Manishankar Ratnji Bhatt (), popularly known as Kavi Kant () was a Gujarati poet, playwright and essayist. He is an innovator of Khandkavya, a typical Gujarati poetic form and narration of one episode. His book Purvalap (1923) is a landmark in Gujarati poetry.

Life
Kavi Kant was born in Prashnora Brahman Family on 20 November 1867 in Chavand, a village in Amreli Prant of Baroda state, to Motibahen and Ratnaji Bhatt. His family's influence left him with a deep interest in both education and philosophy. He was a student of both Hindu and Biblical philosophy. He took his primary education at Mangrol, Morbi and Rajkot. He completed his Bachelor of Arts in 1888 from Bombay University with Logic and  Moral philosophy subjects. He served as a teacher at Surat in 1889. From 1890 to 1898, he served as Professor and then Vice principal at Kalabhavan, Vadodara. He was on tour to Kashmir in 1923. While returning to Lahore from Rawalpindi in train, he died en route on 16 June 1923.

■ **EXCERPTED DATA**:
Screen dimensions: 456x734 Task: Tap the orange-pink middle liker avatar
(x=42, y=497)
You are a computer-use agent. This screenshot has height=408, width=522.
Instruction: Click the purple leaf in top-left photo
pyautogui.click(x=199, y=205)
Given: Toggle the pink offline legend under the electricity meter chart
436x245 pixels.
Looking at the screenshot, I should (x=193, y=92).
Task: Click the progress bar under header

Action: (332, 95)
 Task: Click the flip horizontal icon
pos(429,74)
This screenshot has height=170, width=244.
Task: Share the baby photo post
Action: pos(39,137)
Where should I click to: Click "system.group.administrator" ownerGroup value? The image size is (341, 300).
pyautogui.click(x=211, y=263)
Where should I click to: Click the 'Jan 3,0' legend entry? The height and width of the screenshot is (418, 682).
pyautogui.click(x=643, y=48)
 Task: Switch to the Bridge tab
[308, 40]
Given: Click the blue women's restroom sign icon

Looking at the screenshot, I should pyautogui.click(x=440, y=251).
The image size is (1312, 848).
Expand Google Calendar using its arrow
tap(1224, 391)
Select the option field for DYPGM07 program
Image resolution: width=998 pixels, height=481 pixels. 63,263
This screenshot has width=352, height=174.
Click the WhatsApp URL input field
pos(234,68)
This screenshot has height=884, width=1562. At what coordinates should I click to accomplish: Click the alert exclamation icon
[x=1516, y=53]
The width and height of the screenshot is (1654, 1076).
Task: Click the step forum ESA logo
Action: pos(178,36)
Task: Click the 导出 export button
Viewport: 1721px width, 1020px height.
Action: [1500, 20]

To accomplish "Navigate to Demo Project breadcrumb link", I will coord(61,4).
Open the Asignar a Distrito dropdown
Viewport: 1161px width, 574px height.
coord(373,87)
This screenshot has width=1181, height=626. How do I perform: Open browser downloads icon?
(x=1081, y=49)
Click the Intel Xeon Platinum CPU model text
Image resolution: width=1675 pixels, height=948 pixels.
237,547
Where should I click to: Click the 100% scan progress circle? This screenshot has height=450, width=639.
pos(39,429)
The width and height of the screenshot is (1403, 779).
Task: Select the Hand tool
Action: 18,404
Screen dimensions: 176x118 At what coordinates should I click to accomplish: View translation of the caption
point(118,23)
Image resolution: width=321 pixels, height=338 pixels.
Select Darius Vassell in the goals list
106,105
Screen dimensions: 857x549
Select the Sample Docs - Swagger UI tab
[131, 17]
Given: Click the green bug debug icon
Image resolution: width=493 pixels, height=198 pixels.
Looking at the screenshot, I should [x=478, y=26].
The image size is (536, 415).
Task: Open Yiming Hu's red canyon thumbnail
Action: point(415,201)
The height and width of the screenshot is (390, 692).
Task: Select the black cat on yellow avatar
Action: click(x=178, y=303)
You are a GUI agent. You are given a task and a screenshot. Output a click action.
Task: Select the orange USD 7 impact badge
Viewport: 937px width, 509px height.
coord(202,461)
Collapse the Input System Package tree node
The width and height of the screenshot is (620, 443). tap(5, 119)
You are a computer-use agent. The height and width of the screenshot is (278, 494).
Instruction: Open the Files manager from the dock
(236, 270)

■ **INSTRUCTION**:
Quote the Kavi Kant passage above word for word, everything from "Manishankar Ratnji Bhatt" down to "in Gujarati poetry.".

■ **RESPONSE TO THE EXERCISE**:
Manishankar Ratnji Bhatt (), popularly known as Kavi Kant () was a Gujarati poet, playwright and essayist. He is an innovator of Khandkavya, a typical Gujarati poetic form and narration of one episode. His book Purvalap (1923) is a landmark in Gujarati poetry.